So minimieren Sie das Gesundheits-RisikoNachtschichten machen einsam und krank

Drei Millionen Deutsche arbeiten regelmäßig nachts. Das hat große Auswirkungen auf die Gesundheit, doch in vielen Branchen ist die Nachtarbeit nicht zu vermeiden. Wir geben Tipps, wie Betroffene am besten durch die ungesunden Schichten kommen.
Wie anstrengend eine Nachtschicht für die Einsatzkräfte der Feuerwehr ist, hat RTL-Aktuell-Moderator Maik Meuser selbst erlebt.

Nachtschichten sind ungesund

Nachtarbeit macht dick, einsam und krank. Das klingt gefährlich – und ist es auch, sagen Experten. Unser Schlafhormon Melatonin sorgt dafür, dass wir müde werden. Ausgeschüttet wird es, wenn es dunkel ist. Daher kommt unser Körper bei Nachtarbeit entscheidend aus dem Gleichgewicht.

Auch für selbsternannte Nachteulen ist Schicht- und Nachtarbeit nicht zu unterschätzen, denn es drohen viele Risiken:

- Schlafstörungen

- Appetitlosigkeit

- Reizbarkeit

- Geringere Leistungsfähigkeit

- Depressive Verstimmungen

Diese Tipps minimieren das Risiko

Arbeitnehmer, die Nachtschichten nicht vermeiden können, sollten auf eine ausgewogene Ernährung achten. Obst und Gemüse versorgen den Körper mit allen wichtigen Nährstoffen und Vitaminen. Sport kann dabei helfen, die regelmäßige Rhythmusverschiebung abzufedern, denn der Körper wird resistenter gegenüber Belastungen.

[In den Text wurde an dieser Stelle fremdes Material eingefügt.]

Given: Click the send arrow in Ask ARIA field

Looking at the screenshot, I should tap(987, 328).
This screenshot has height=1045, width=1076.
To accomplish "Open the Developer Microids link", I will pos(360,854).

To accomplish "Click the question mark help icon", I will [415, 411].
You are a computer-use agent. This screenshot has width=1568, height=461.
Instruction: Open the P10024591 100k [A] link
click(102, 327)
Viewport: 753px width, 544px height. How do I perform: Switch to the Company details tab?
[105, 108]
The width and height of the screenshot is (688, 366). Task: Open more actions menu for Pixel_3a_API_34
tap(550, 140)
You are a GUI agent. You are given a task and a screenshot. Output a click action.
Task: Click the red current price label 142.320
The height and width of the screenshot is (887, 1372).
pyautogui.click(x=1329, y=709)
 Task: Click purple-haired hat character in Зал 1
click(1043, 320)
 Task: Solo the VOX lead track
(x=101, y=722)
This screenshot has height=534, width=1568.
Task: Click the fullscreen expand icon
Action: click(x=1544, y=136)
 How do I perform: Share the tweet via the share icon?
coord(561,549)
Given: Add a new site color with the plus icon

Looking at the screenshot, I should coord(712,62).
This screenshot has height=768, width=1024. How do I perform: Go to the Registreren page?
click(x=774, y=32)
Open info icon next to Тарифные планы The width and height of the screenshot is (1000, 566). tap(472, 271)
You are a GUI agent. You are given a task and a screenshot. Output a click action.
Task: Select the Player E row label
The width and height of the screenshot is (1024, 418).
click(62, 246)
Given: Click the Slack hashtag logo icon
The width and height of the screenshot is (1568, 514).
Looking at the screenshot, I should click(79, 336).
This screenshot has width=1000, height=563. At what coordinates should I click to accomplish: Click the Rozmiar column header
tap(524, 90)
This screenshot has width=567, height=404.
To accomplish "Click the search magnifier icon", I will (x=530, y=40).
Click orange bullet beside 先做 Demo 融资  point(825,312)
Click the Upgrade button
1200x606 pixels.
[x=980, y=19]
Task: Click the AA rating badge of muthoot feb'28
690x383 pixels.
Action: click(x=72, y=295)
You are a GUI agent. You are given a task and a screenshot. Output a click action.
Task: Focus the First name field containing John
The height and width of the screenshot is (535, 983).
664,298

Auch die Reihenfolge der Schichtarbeit ist wichtig: Die Vorwärtsrotation, also Frühschicht – Spätschicht – Nachtschicht sind für den Körper leichter zu verkraften.

Und auch wenn mehr Geld verlockend klingt, sollten besondere Belastungen im besten Fall durch Freizeit zur Erholung ausgeglichen werden. Das empfiehlt Dr. Yvonne Lott, Expertin für Arbeitszeit, in einer Studie der Hans Böckler-Stiftung.